Tariq Kanza, Das Joe M, Monaghan Sasha, Miserocchi Anna, McEvoy Andrew
National Hospital for Neurology and Neurosurgery, Queen's Square, London, UK.
National Hospital for Neurology and Neurosurgery, Queen's Square, London, UK.
Int J Surg Case Rep. 2021 Jan;78:219-222. doi: 10.1016/j.ijscr.2020.12.023. Epub 2020 Dec 16.

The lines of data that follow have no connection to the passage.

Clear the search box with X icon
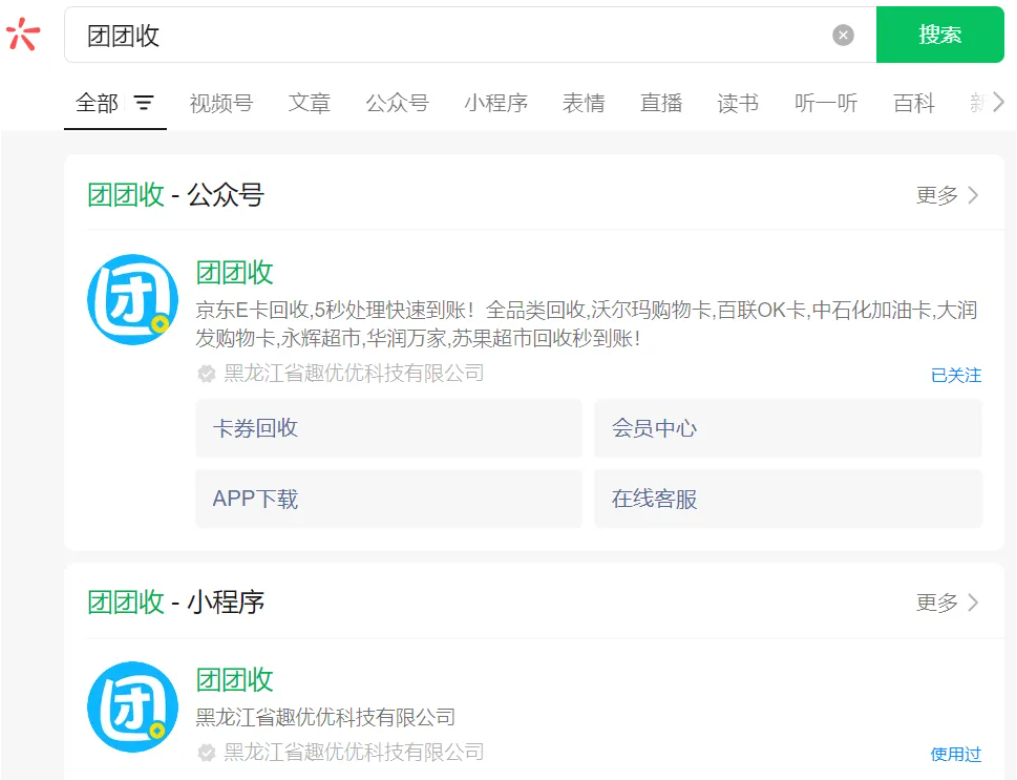Viewport: 1017px width, 780px height. (843, 35)
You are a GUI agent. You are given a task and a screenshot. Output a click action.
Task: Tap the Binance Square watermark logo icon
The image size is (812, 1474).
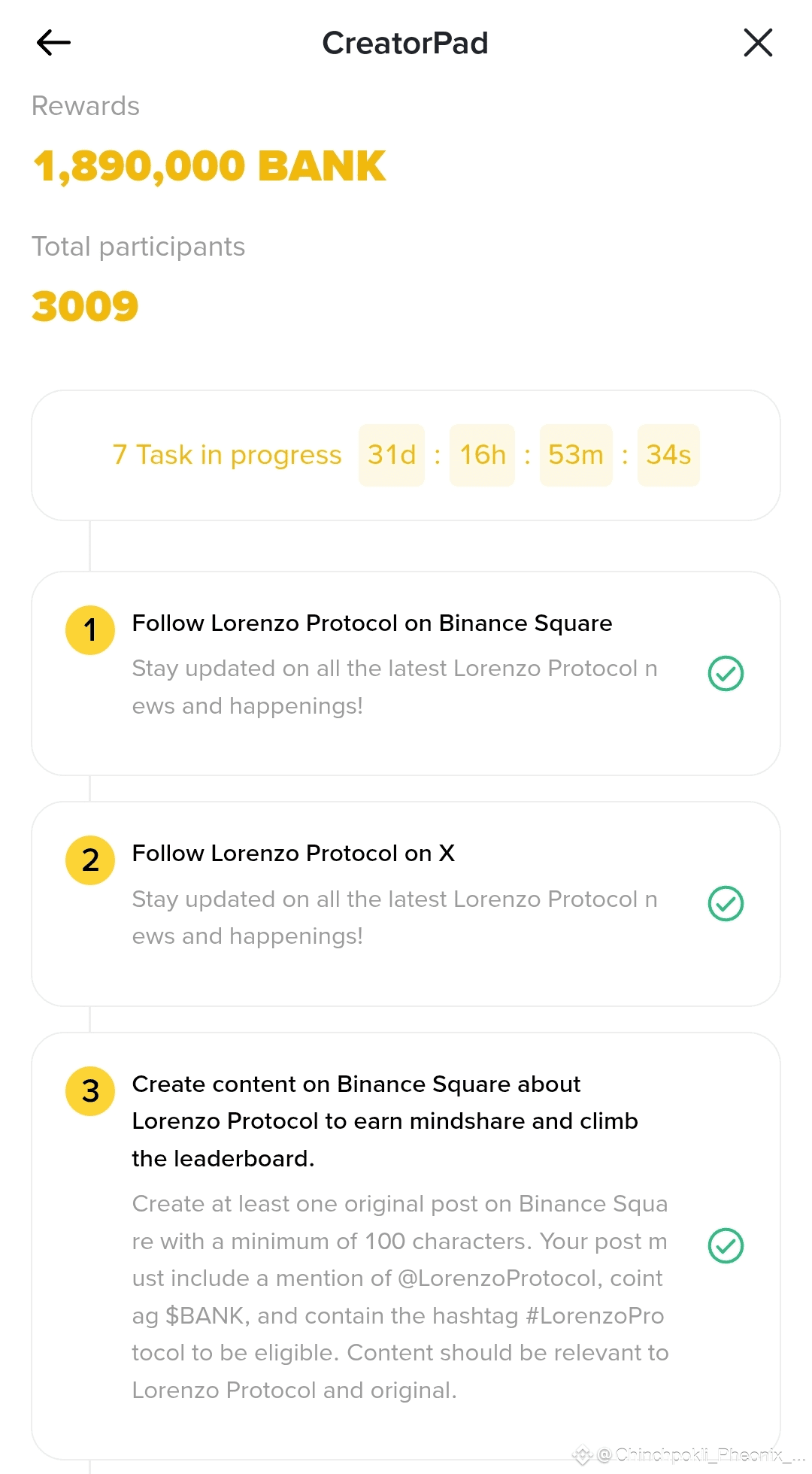click(583, 1455)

Intractable hiccups frequently result from an underlying pathology and can cause considerable illness in the patients. Initial remedies such as drinking cold water, induction of emesis, carotid sinus massage or Valsalva manoeuvre all seem to work by over stimulating the Vagus nerve. Pharmacotherapy with baclofen, gabapentin and other centrally and peripherally acting agents such as chlorpromazine and metoclopramide are reserved as second line treatment. Medical refractory cases even indulge in unconventional therapies such as hypnosis, massages and acupuncture. Surgical intervention, although undertaken very rarely, predominantly revolves around phrenic nerve crushing, blockade or pacing. A novel surgical strategy is emerging in the form of Vagus nerve stimulator (VNS) placement with three cases cited in literature to date with varying degrees of success. Here the authors report a case of VNS placement for intractable hiccups with partial success, in accordance with SCARE-2018 guidelines.
An 85-year-old gentleman with a 9-year history of intractable hiccups secondary to pneumonia came to our hospital. The hiccups were symptomatic causing anorexia, insomnia, irritability, depression, exhaustion, muscle wasting and weight loss. The patient underwent countless medical evaluations. All examinations and investigations yielded normal results. The patient underwent aggressive pharmacotherapy, home remedies and unconventional therapies for intractable hiccups but to no avail. He also underwent left phrenic nerve blocking and resection without therapeutic success. The patient presented to our hospital and decision for VNS insertion was taken for compassionate reasons considering patient morbidity. The patient demonstrated significant improvement in his symptoms following VNS insertion.
A temporary hiccup is an occasional happening experienced by everyone. However, intractable hiccups are associated with significant morbidity and often mortality. Several medical, pharmacological, surgical and novel treatment options are available for intractable hiccups.
VNS insertion is a novel surgical option for the treatment of intractable hiccups.
顽固性呃逆常由潜在病理状况引起,可给患者带来相当大的痛苦。诸如饮用冷水、催吐、颈动脉窦按摩或瓦尔萨尔瓦动作等初始疗法,似乎都是通过过度刺激迷走神经起作用。使用巴氯芬、加巴喷丁以及其他中枢和外周作用药物如氯丙嗪和甲氧氯普胺进行药物治疗,作为二线治疗手段。药物治疗无效的病例甚至采用诸如催眠、按摩和针灸等非常规疗法。手术干预虽然很少进行,但主要围绕膈神经挤压、阻滞或起搏展开。一种新的手术策略正以植入迷走神经刺激器(VNS)的形式出现,迄今为止文献中报道了3例,取得了不同程度的成功。在此,作者依据SCARE - 2018指南报告1例植入VNS治疗顽固性呃逆且部分成功的病例。
一位85岁男性,有9年因肺炎继发顽固性呃逆的病史,前来我院就诊。呃逆引发了诸如食欲不振、失眠、易怒、抑郁、疲惫、肌肉萎缩和体重减轻等症状。患者接受了无数次医学评估。所有检查和检验结果均正常。患者针对顽固性呃逆接受了积极的药物治疗、家庭疗法和非常规疗法,但均无效。他还接受了左侧膈神经阻滞和切除术,但治疗未成功。患者前来我院就诊,出于对患者发病率的考虑,出于同情决定为其植入VNS。植入VNS后,患者症状有显著改善。
偶尔打嗝是每个人都会经历的事情。然而,顽固性呃逆与显著的发病率相关,且常常导致死亡。对于顽固性呃逆,有多种医学、药物、手术和新的治疗选择。
植入VNS是治疗顽固性呃逆的一种新的手术选择。